**SET PROBLEM**
Please report each line below that contains the word "Task", copying every such line in full.

**DATA SECTION**
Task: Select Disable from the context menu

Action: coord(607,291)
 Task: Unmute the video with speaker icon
==
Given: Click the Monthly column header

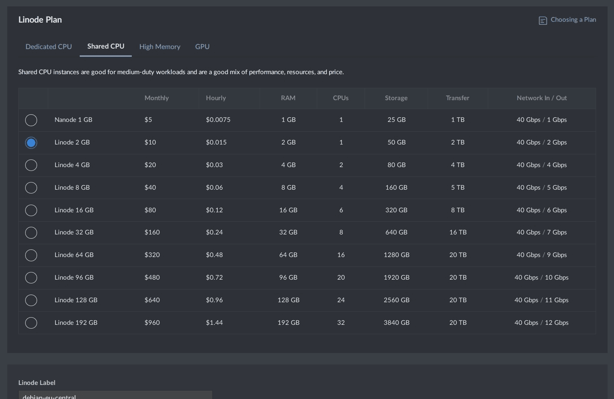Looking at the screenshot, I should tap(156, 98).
==
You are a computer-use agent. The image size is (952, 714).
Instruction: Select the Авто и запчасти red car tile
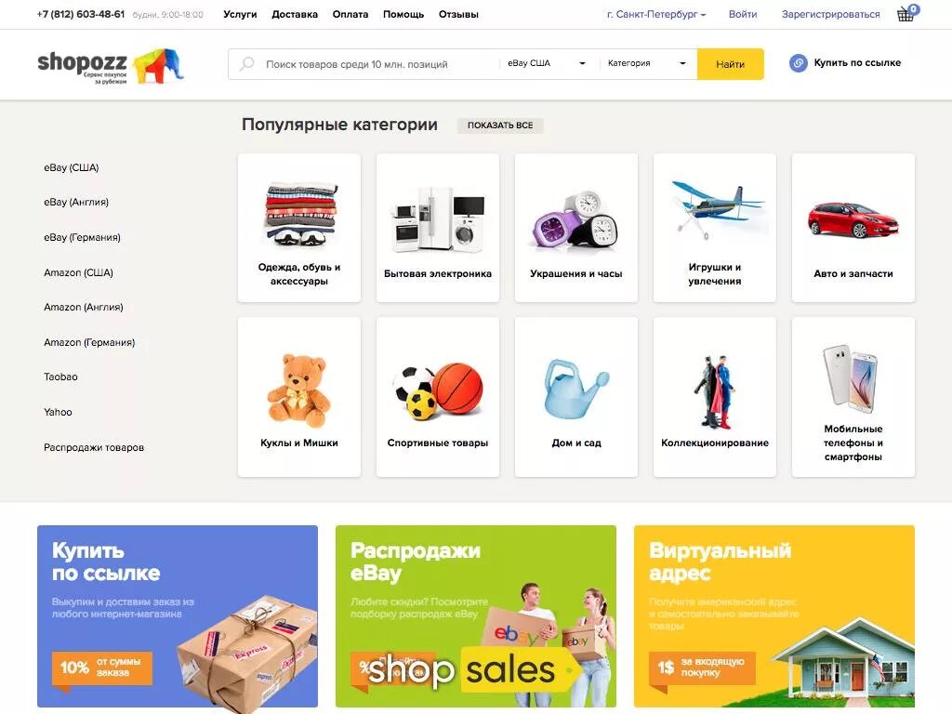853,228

**ANSWER TO THIS EXERCISE**
Task: Select Disable from the context menu
 Task: Unmute the video with speaker icon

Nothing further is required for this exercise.